# Instruction
Update the data below by replacing "Identify the location of" with "Locate" wherever it appears, keeping everything else the same. Leave the pictures out of your answer.

[Collected data]
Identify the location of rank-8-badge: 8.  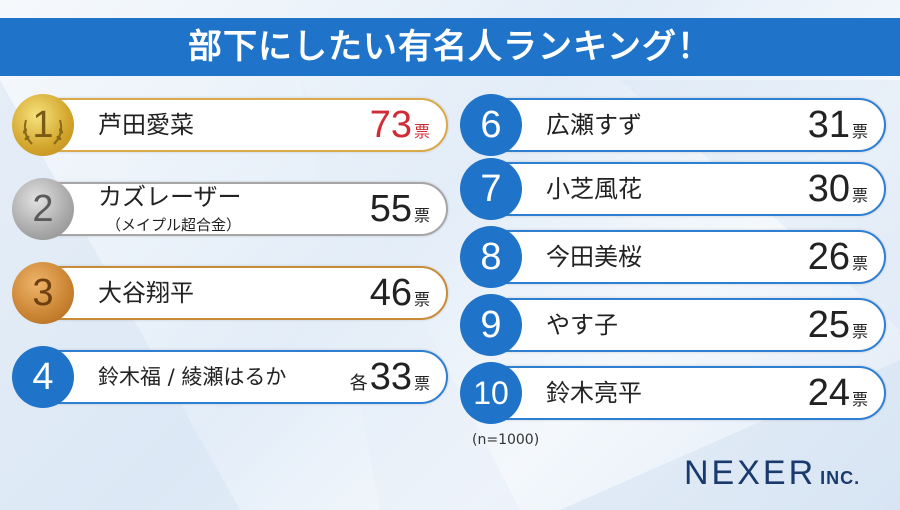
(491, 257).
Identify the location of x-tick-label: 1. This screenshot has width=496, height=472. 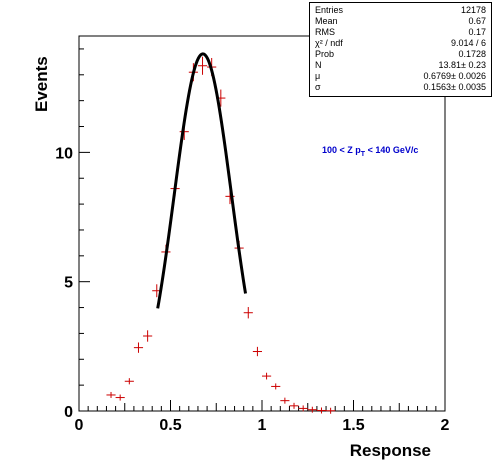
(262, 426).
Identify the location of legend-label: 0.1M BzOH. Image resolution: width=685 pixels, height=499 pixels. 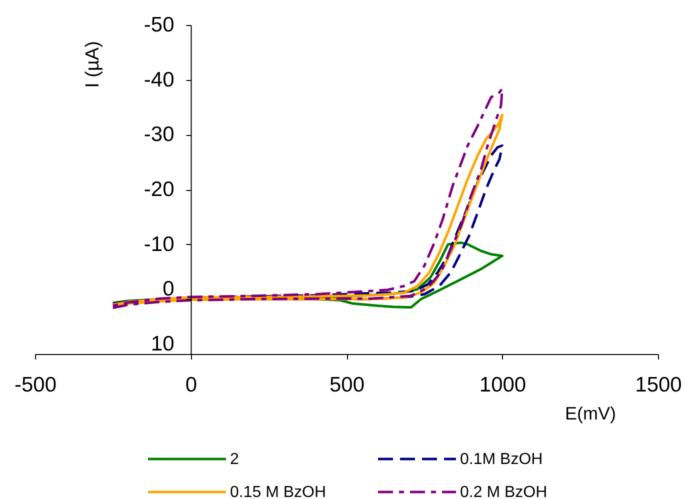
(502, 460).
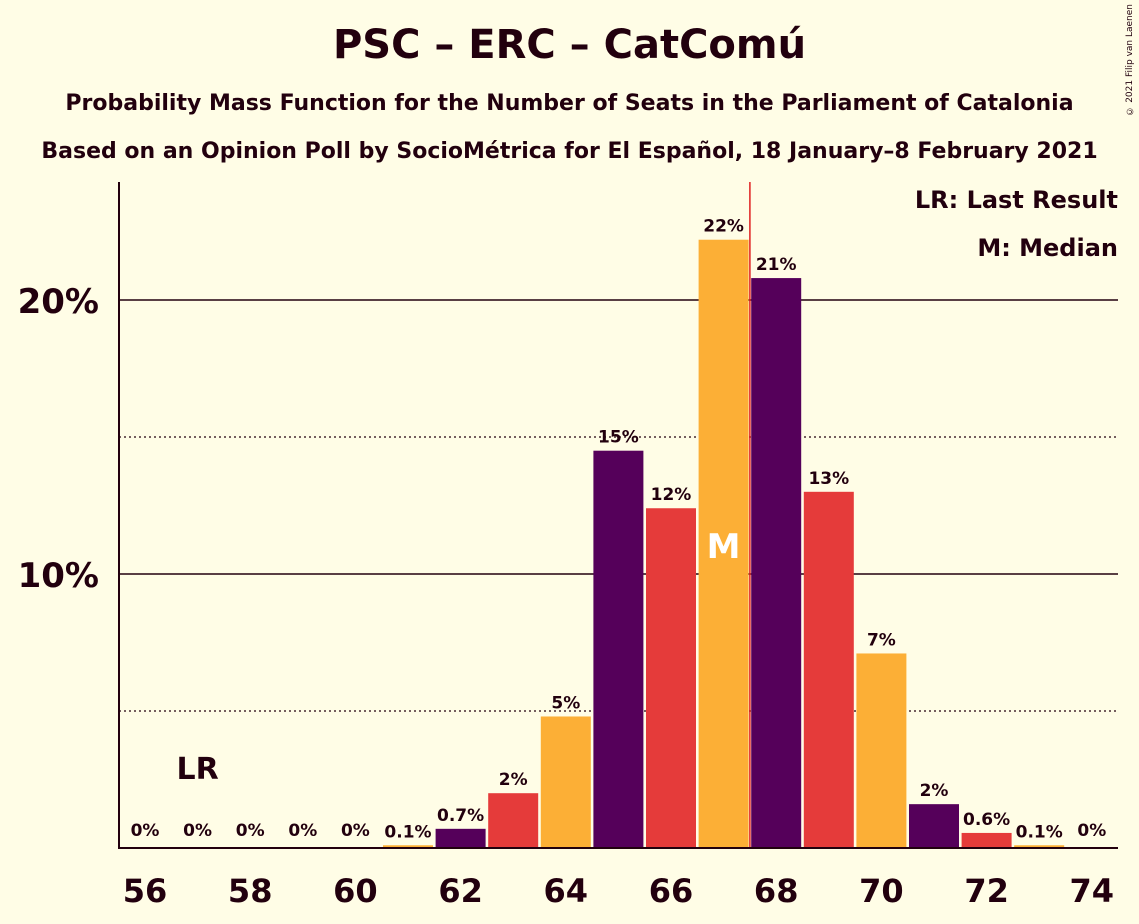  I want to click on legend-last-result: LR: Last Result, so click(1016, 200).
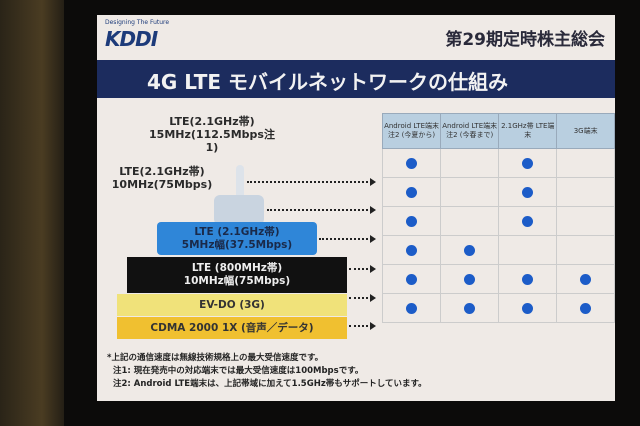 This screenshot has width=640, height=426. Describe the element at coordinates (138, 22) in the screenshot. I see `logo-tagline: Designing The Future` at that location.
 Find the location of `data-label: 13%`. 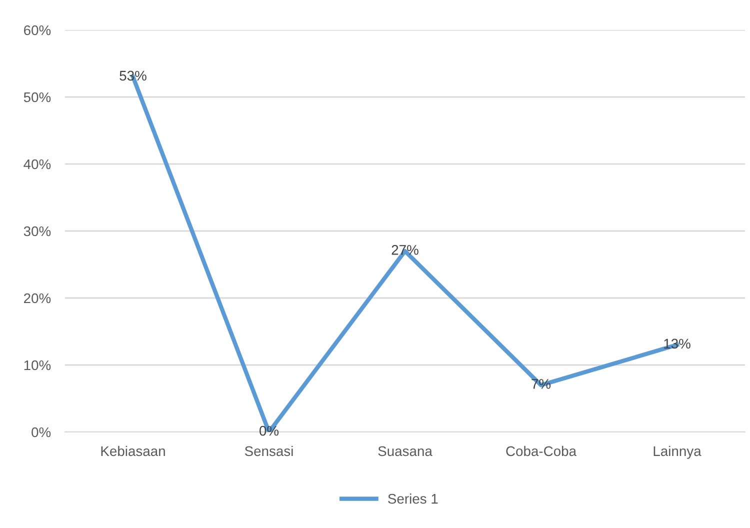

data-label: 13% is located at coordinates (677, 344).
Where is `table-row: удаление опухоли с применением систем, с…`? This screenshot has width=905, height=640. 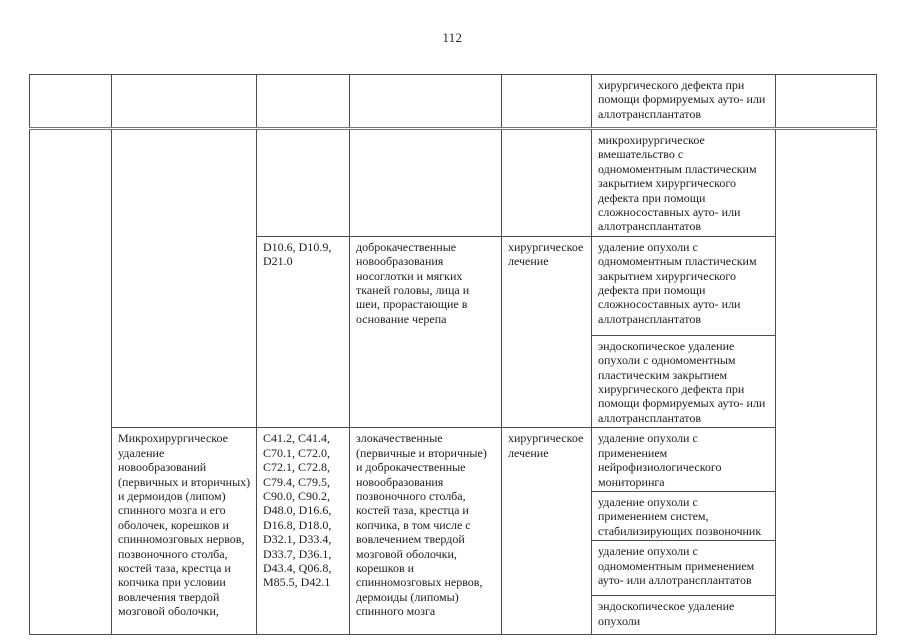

# Exercise solution
Locate rank-8-badge: 8.  
(491, 257).
Locate x-tick-label: 1. This screenshot has width=496, height=472. 
(262, 426).
Locate legend-label: 0.1M BzOH. Image resolution: width=685 pixels, height=499 pixels. 
(502, 460).
  I want to click on legend-last-result: LR: Last Result, so click(1016, 200).
 This screenshot has width=640, height=426. Describe the element at coordinates (138, 22) in the screenshot. I see `logo-tagline: Designing The Future` at that location.
 Find the location of `data-label: 13%`. 

data-label: 13% is located at coordinates (677, 344).
Where is `table-row: удаление опухоли с применением систем, с…`? This screenshot has width=905, height=640. 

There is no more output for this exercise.